Exercise directions: Here is a set of records. Copy them all exactly.

Stored items:
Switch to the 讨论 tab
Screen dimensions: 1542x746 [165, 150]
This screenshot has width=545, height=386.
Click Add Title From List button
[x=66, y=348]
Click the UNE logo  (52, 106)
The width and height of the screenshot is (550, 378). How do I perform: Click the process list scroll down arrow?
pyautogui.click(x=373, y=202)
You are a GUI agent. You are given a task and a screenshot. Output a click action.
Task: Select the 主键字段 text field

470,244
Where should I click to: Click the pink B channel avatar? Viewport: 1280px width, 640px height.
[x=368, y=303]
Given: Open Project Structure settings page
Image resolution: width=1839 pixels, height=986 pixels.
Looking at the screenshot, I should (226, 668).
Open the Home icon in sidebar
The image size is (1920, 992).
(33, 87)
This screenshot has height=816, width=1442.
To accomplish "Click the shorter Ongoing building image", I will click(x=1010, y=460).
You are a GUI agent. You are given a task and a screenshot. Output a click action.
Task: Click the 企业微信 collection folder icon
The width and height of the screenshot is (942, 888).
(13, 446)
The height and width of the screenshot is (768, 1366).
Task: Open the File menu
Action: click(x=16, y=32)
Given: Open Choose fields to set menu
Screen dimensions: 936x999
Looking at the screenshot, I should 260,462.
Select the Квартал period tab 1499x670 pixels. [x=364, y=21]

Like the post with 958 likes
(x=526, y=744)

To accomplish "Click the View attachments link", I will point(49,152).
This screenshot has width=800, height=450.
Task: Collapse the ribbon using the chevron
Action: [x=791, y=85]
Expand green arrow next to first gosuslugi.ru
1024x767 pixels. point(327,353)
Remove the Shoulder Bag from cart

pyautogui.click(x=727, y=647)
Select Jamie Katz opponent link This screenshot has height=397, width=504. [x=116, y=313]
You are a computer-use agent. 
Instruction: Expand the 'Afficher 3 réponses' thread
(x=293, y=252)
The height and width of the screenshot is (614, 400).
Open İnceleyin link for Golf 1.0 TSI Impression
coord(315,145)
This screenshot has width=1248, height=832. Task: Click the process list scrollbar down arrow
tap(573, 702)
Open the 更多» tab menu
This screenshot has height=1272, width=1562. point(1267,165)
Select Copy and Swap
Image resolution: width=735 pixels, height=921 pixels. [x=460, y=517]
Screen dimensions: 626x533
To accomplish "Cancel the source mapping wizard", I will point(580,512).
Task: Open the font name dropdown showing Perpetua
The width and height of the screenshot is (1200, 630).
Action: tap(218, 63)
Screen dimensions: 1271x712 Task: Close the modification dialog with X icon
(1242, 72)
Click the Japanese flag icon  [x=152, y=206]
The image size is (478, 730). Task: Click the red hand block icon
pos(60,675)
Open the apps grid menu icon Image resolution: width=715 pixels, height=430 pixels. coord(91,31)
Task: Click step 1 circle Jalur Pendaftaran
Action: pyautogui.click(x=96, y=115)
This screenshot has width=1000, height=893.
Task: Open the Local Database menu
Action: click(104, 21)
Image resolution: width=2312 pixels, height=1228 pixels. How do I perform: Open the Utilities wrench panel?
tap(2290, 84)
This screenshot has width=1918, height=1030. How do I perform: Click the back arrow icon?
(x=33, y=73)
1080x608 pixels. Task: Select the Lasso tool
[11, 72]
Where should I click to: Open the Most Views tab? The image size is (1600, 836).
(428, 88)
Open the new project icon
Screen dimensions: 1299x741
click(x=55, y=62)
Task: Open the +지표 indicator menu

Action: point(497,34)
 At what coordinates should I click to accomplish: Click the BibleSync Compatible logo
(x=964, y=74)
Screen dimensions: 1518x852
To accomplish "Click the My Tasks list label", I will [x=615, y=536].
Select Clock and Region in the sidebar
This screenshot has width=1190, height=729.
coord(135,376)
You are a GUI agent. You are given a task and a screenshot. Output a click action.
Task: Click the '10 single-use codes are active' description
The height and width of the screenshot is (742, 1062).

Output below:
Switch to the 讨论 tab
Screen dimensions: 1542x746 [165, 150]
This screenshot has width=545, height=386.
Click Add Title From List button
[x=66, y=348]
Click the UNE logo  (52, 106)
The width and height of the screenshot is (550, 378). How do I perform: Click the process list scroll down arrow?
pyautogui.click(x=373, y=202)
You are a GUI agent. You are given a task and a screenshot. Output a click action.
Task: Select the 主键字段 text field

470,244
Where should I click to: Click the pink B channel avatar? Viewport: 1280px width, 640px height.
[x=368, y=303]
Given: Open Project Structure settings page
Image resolution: width=1839 pixels, height=986 pixels.
Looking at the screenshot, I should (226, 668).
Open the Home icon in sidebar
The image size is (1920, 992).
(33, 87)
This screenshot has height=816, width=1442.
To accomplish "Click the shorter Ongoing building image", I will click(x=1010, y=460).
You are a GUI agent. You are given a task and a screenshot. Output a click action.
Task: Click the 企业微信 collection folder icon
The width and height of the screenshot is (942, 888).
(13, 446)
The height and width of the screenshot is (768, 1366).
Task: Open the File menu
Action: click(x=16, y=32)
Given: Open Choose fields to set menu
Screen dimensions: 936x999
Looking at the screenshot, I should 260,462.
Select the Квартал period tab 1499x670 pixels. [x=364, y=21]

Like the post with 958 likes
(x=526, y=744)

To accomplish "Click the View attachments link", I will point(49,152).
This screenshot has width=800, height=450.
Task: Collapse the ribbon using the chevron
Action: [x=791, y=85]
Expand green arrow next to first gosuslugi.ru
1024x767 pixels. point(327,353)
Remove the Shoulder Bag from cart

pyautogui.click(x=727, y=647)
Select Jamie Katz opponent link This screenshot has height=397, width=504. [x=116, y=313]
You are a computer-use agent. 
Instruction: Expand the 'Afficher 3 réponses' thread
(x=293, y=252)
The height and width of the screenshot is (614, 400).
Open İnceleyin link for Golf 1.0 TSI Impression
coord(315,145)
This screenshot has width=1248, height=832. Task: Click the process list scrollbar down arrow
tap(573, 702)
Open the 更多» tab menu
This screenshot has height=1272, width=1562. point(1267,165)
Select Copy and Swap
Image resolution: width=735 pixels, height=921 pixels. [x=460, y=517]
Screen dimensions: 626x533
To accomplish "Cancel the source mapping wizard", I will point(580,512).
Task: Open the font name dropdown showing Perpetua
The width and height of the screenshot is (1200, 630).
Action: tap(218, 63)
Screen dimensions: 1271x712 Task: Close the modification dialog with X icon
(1242, 72)
Click the Japanese flag icon  [x=152, y=206]
The image size is (478, 730). Task: Click the red hand block icon
pos(60,675)
Open the apps grid menu icon Image resolution: width=715 pixels, height=430 pixels. coord(91,31)
Task: Click step 1 circle Jalur Pendaftaran
Action: pyautogui.click(x=96, y=115)
This screenshot has width=1000, height=893.
Task: Open the Local Database menu
Action: click(104, 21)
Image resolution: width=2312 pixels, height=1228 pixels. How do I perform: Open the Utilities wrench panel?
tap(2290, 84)
This screenshot has width=1918, height=1030. How do I perform: Click the back arrow icon?
(x=33, y=73)
1080x608 pixels. Task: Select the Lasso tool
[11, 72]
Where should I click to: Open the Most Views tab? The image size is (1600, 836).
(428, 88)
Open the new project icon
Screen dimensions: 1299x741
click(x=55, y=62)
Task: Open the +지표 indicator menu

Action: point(497,34)
 At what coordinates should I click to accomplish: Click the BibleSync Compatible logo
(x=964, y=74)
Screen dimensions: 1518x852
To accomplish "Click the My Tasks list label", I will [x=615, y=536].
Select Clock and Region in the sidebar
This screenshot has width=1190, height=729.
coord(135,376)
You are a GUI agent. You are given a task and a screenshot. Output a click action.
Task: Click the '10 single-use codes are active' description
The height and width of the screenshot is (742, 1062).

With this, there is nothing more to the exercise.